- The problem -
Every record should be copied exactly, except that pictures are to be omitted.

------

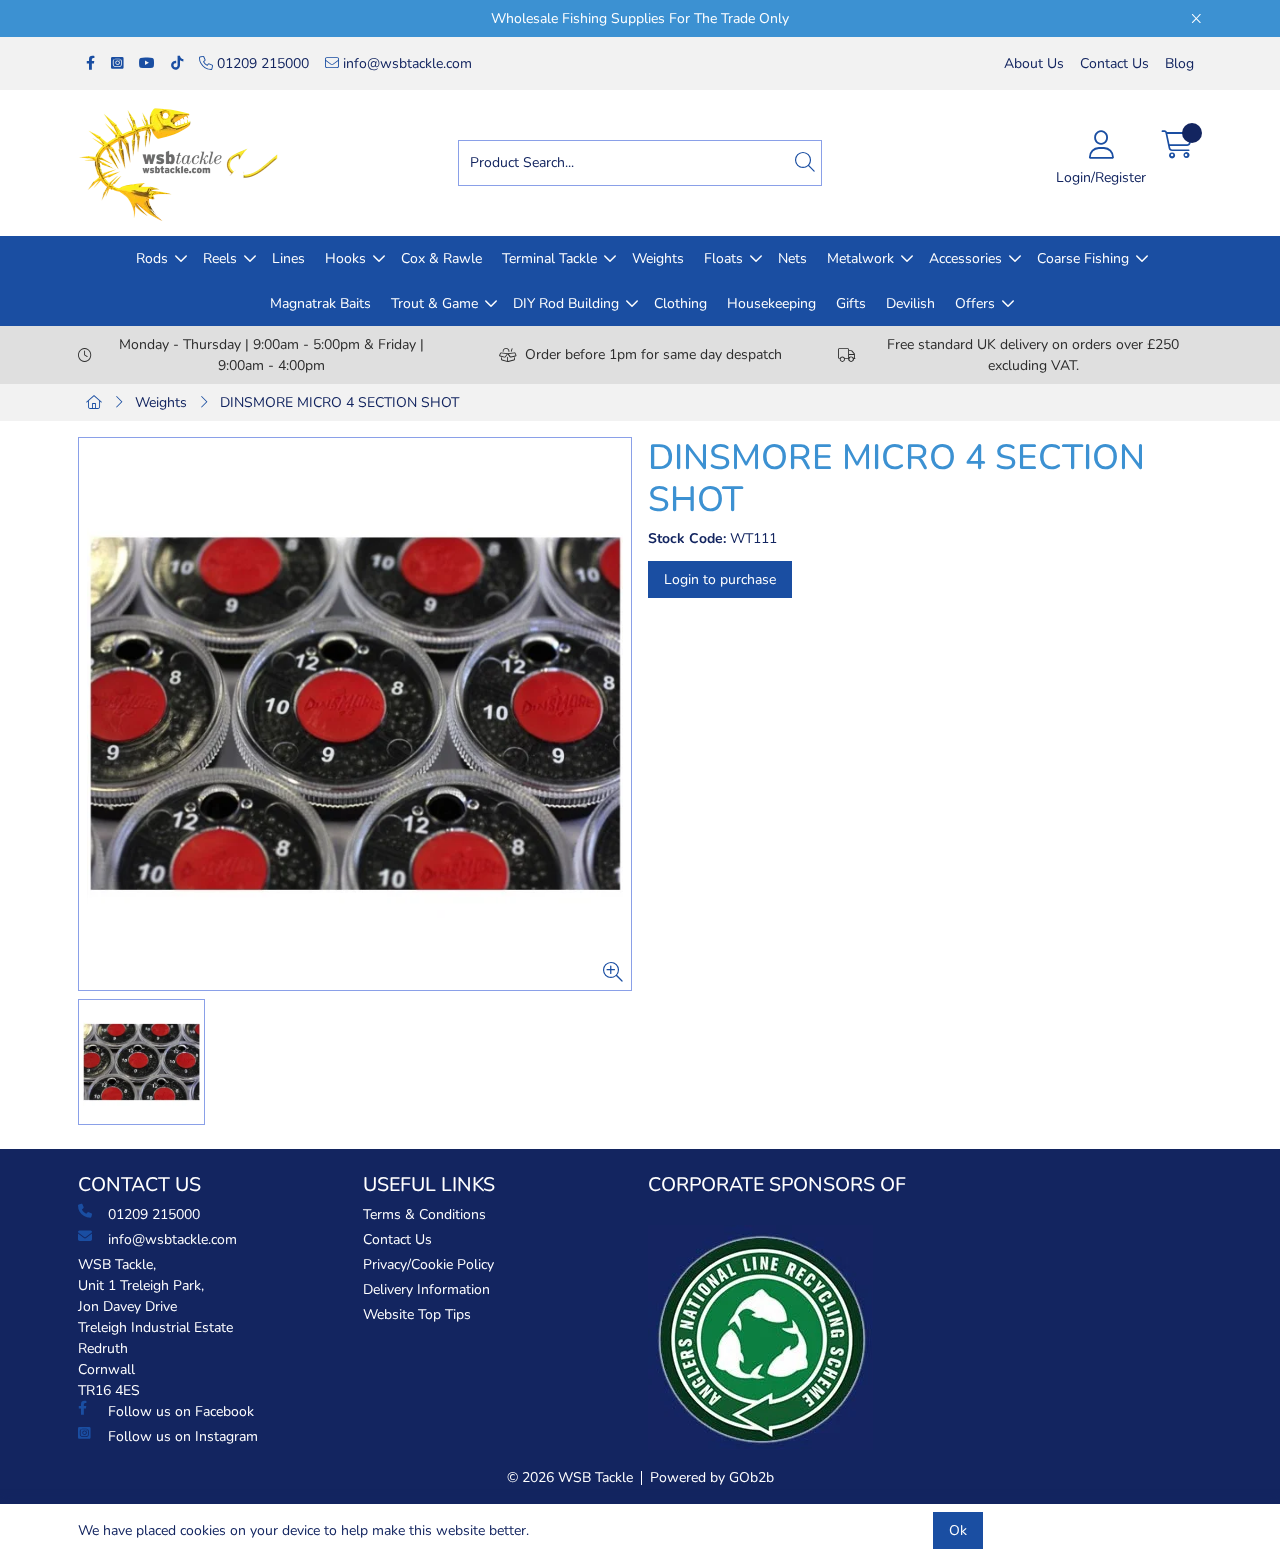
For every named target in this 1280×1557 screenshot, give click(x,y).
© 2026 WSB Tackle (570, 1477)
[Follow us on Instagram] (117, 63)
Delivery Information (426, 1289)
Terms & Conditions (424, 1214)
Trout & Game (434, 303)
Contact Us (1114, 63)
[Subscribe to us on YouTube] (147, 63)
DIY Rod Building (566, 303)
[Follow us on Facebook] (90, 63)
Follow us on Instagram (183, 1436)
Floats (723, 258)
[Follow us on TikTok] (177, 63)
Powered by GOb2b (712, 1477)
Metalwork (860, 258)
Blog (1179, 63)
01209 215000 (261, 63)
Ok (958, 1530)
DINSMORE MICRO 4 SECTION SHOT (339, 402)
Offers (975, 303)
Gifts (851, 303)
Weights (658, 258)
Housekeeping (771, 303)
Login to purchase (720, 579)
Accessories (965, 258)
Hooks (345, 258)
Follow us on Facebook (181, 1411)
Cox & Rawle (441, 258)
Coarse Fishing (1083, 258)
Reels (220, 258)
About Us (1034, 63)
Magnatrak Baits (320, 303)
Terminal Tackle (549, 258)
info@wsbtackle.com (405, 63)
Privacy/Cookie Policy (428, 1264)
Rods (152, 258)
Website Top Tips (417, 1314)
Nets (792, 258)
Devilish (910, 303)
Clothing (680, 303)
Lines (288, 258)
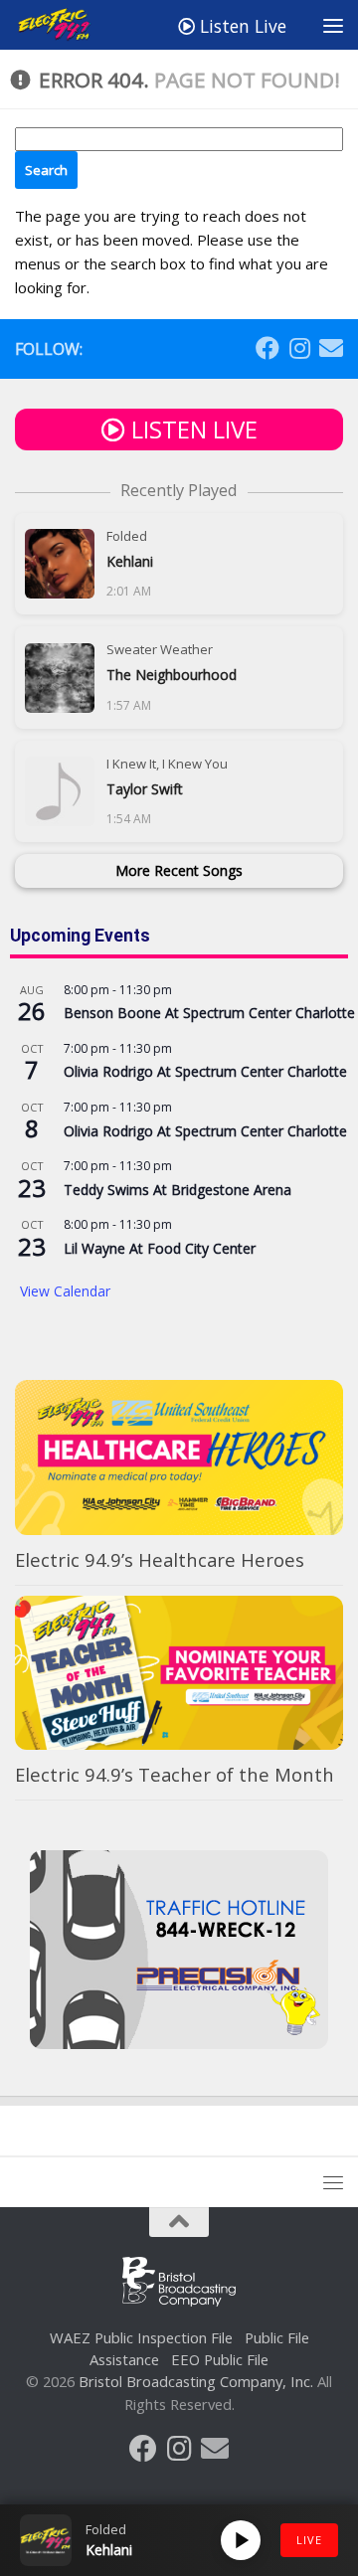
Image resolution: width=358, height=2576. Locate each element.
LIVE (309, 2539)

------

- The completed task -
For every named target in this 1280×1557 screenshot, give click(x,y).
© 2026 WSB Tackle (570, 1477)
[Follow us on Instagram] (117, 63)
Delivery Information (426, 1289)
Terms & Conditions (424, 1214)
Trout & Game (434, 303)
Contact Us (1114, 63)
[Subscribe to us on YouTube] (147, 63)
DIY Rod Building (566, 303)
[Follow us on Facebook] (90, 63)
Follow us on Instagram (183, 1436)
Floats (723, 258)
[Follow us on TikTok] (177, 63)
Powered by GOb2b (712, 1477)
Metalwork (860, 258)
Blog (1179, 63)
01209 215000 (261, 63)
Ok (958, 1530)
DINSMORE MICRO 4 SECTION SHOT (339, 402)
Offers (975, 303)
Gifts (851, 303)
Weights (658, 258)
Housekeeping (771, 303)
Login to purchase (720, 579)
Accessories (965, 258)
Hooks (345, 258)
Follow us on Facebook (181, 1411)
Cox & Rawle (441, 258)
Coarse Fishing (1083, 258)
Reels (220, 258)
About Us (1034, 63)
Magnatrak Baits (320, 303)
Terminal Tackle (549, 258)
info@wsbtackle.com (405, 63)
Privacy/Cookie Policy (428, 1264)
Rods (152, 258)
Website Top Tips (417, 1314)
Nets (792, 258)
Devilish (910, 303)
Clothing (680, 303)
Lines (288, 258)
Image resolution: width=358, height=2576. Locate each element.
LIVE (309, 2539)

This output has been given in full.